## WHAT YOU SHOULD DO
Comb through the entries for "Open" and pull out each line that holds it.

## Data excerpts

#####

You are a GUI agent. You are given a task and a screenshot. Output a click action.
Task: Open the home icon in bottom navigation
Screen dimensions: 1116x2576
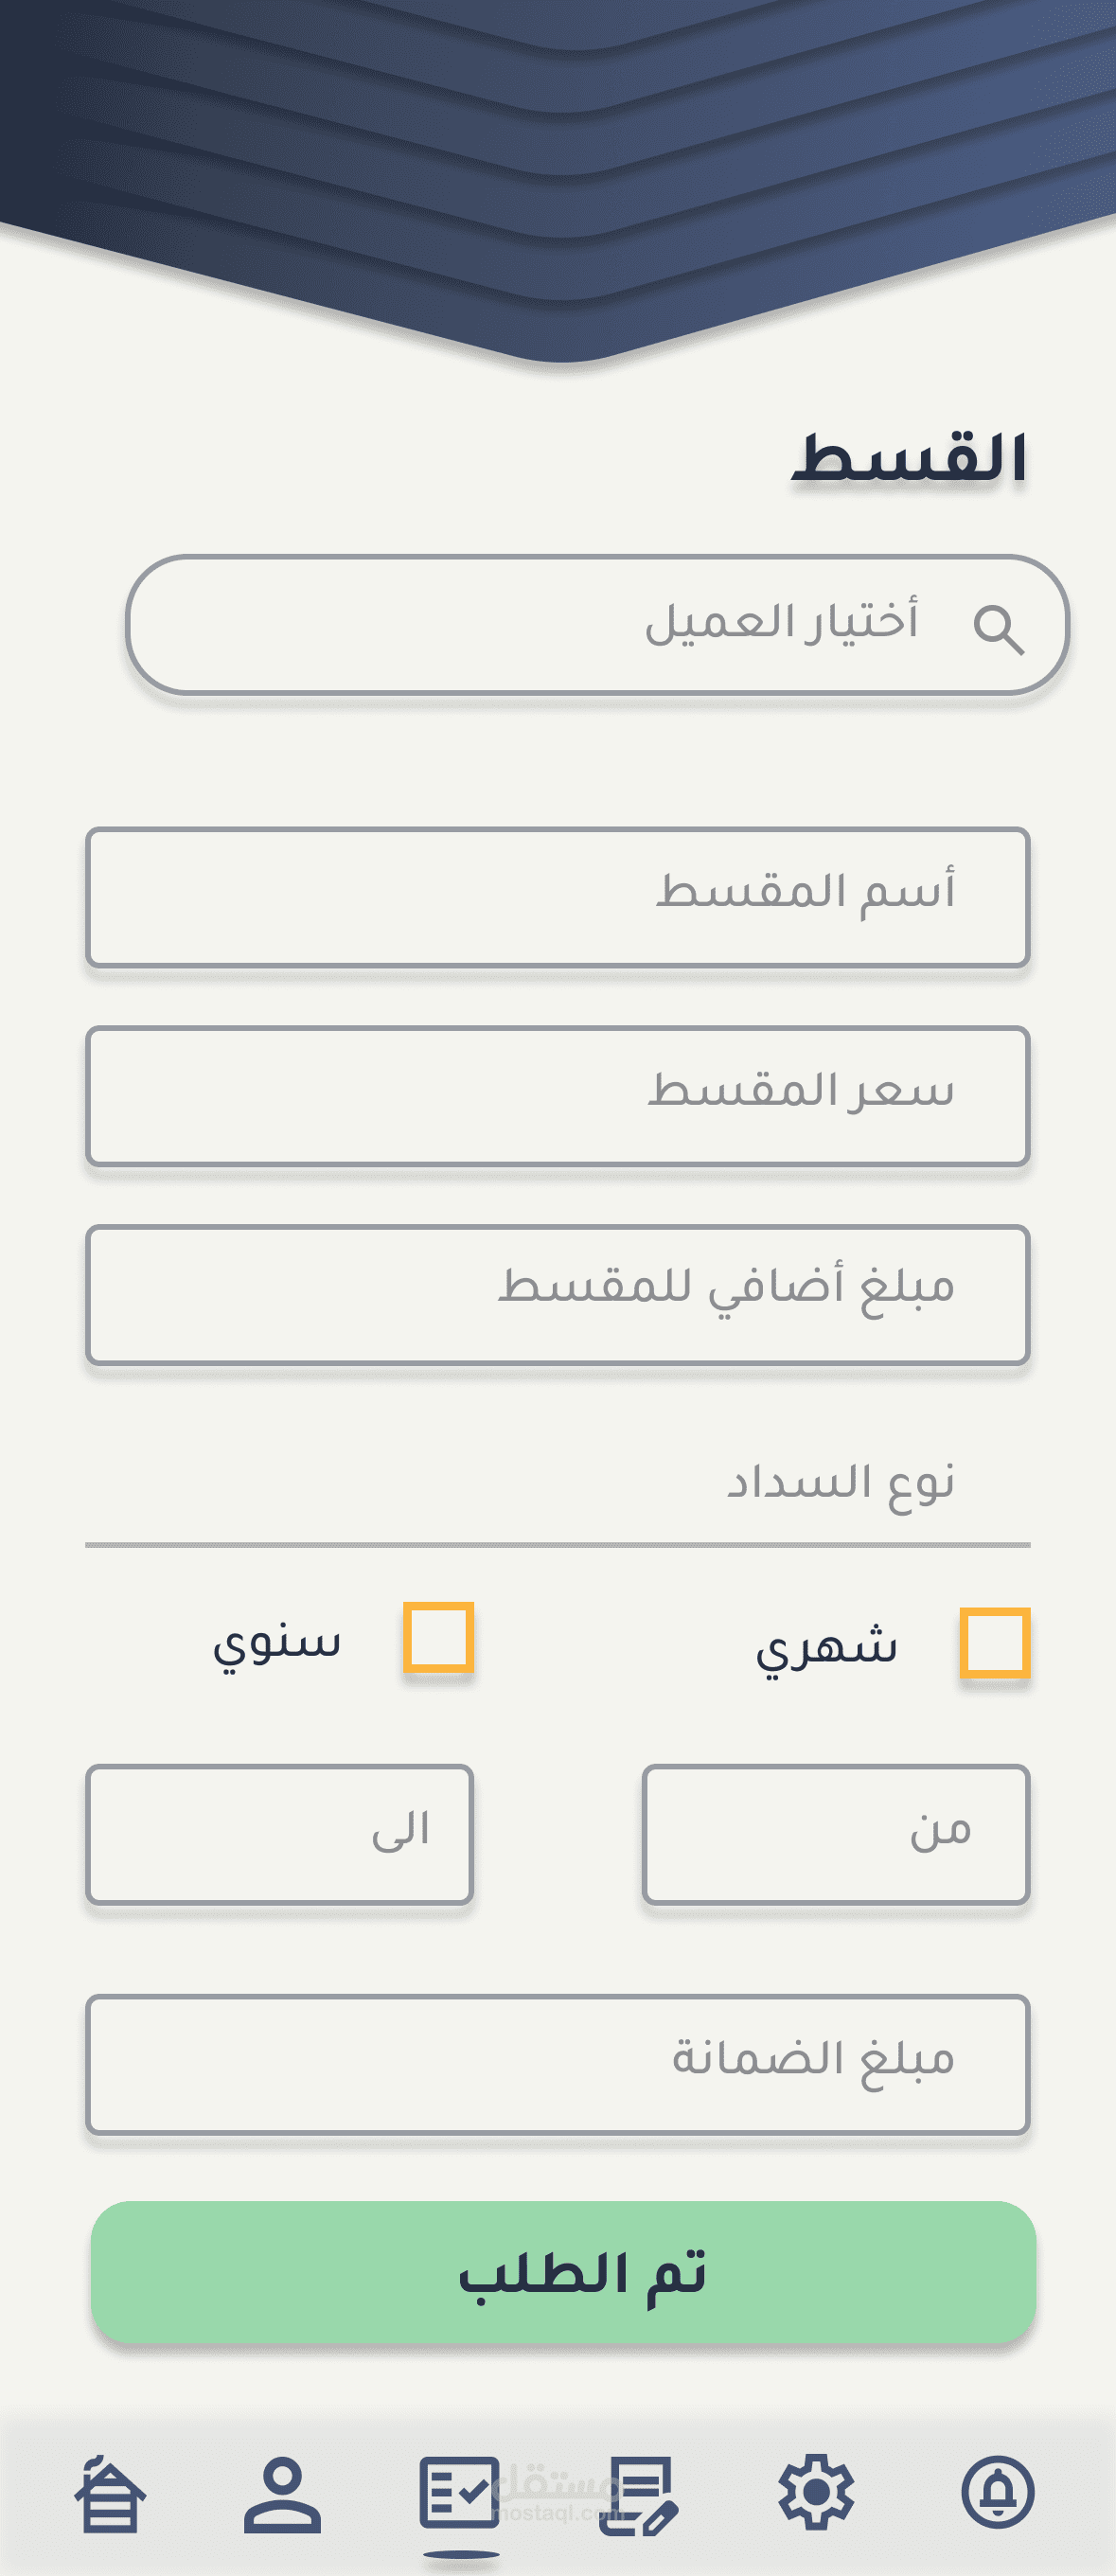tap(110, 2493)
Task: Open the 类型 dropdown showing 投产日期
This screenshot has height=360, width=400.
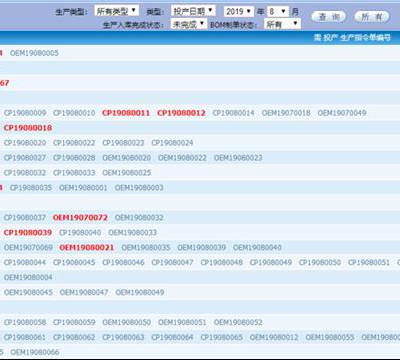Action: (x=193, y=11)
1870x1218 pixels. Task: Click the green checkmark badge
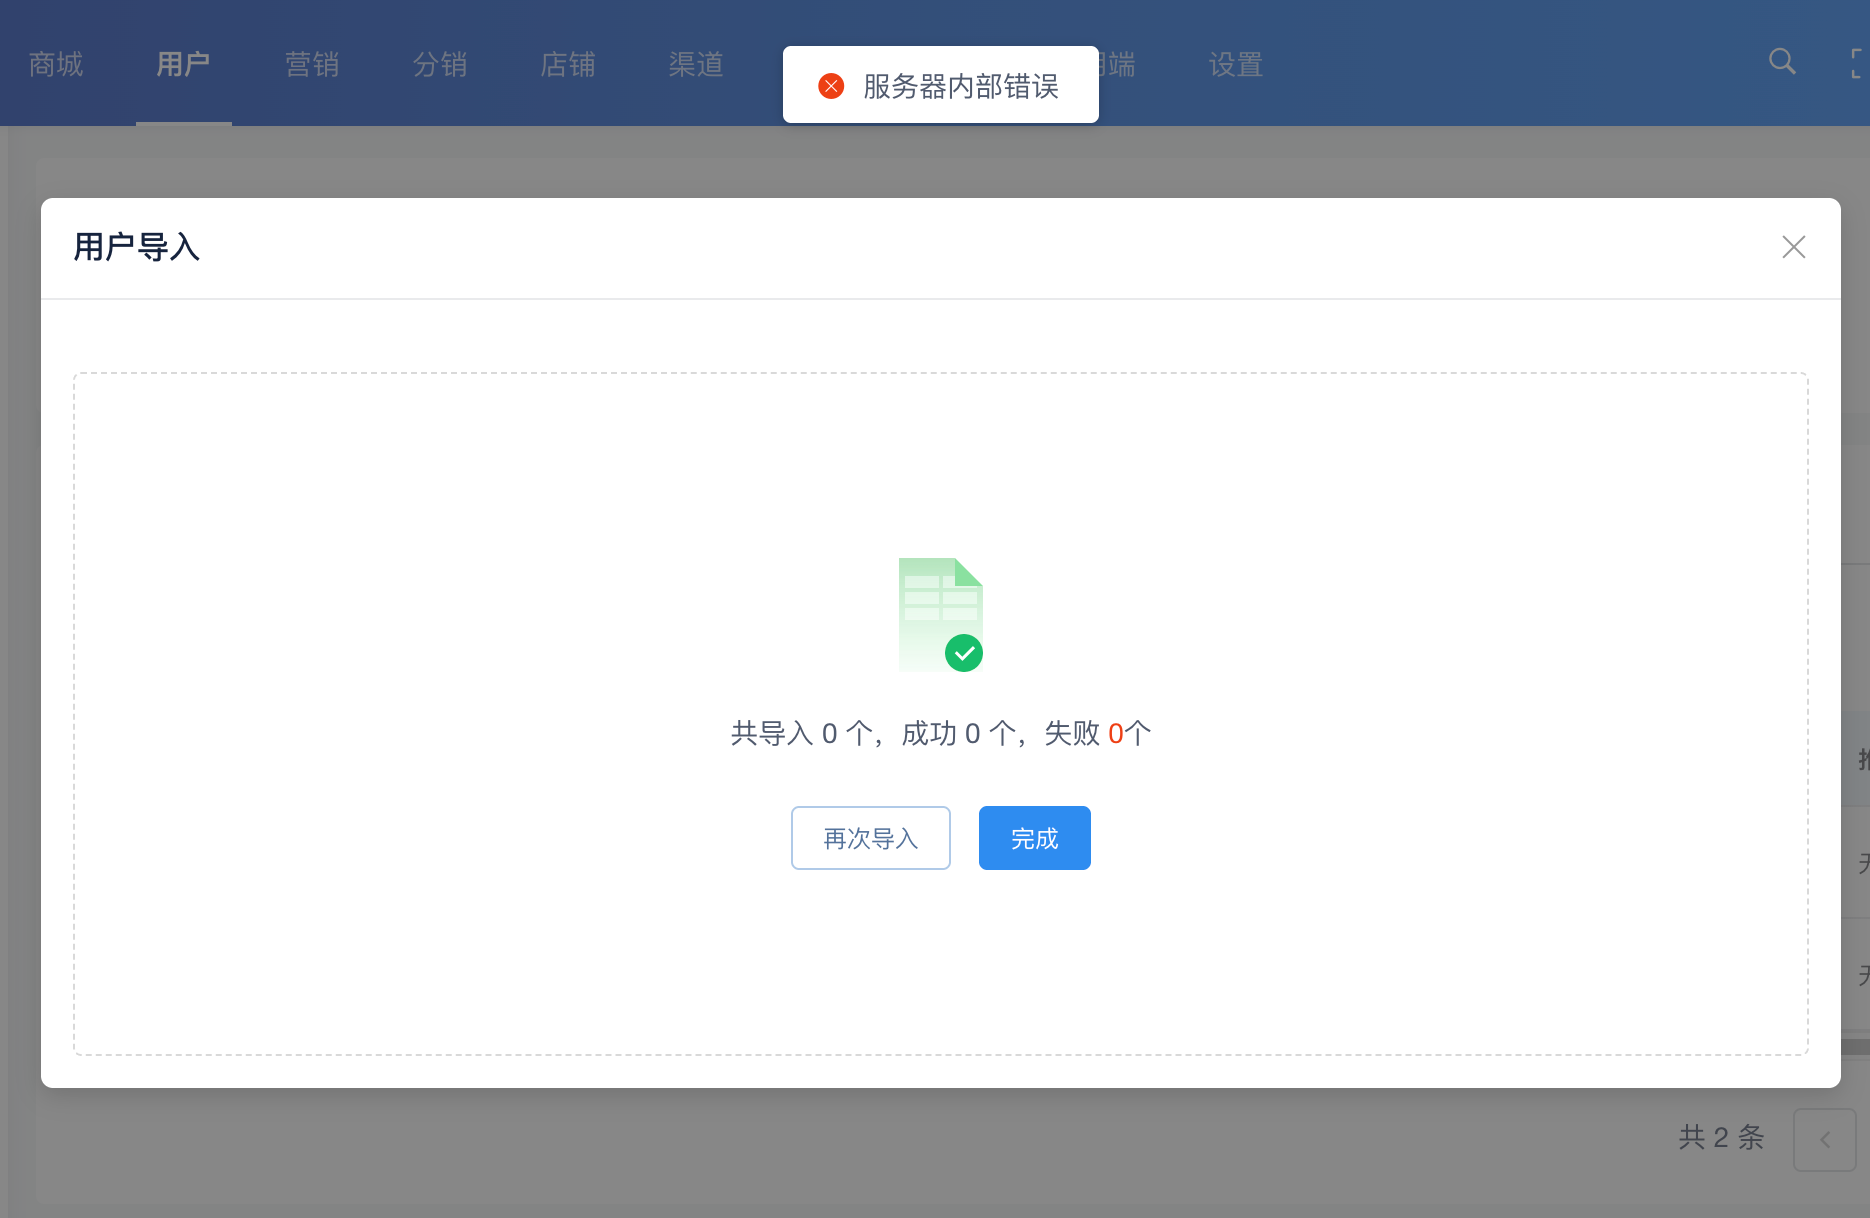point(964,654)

#####

## WORKED SOLUTION
Task: Open the home icon in bottom navigation
Task: Open the 类型 dropdown showing 投产日期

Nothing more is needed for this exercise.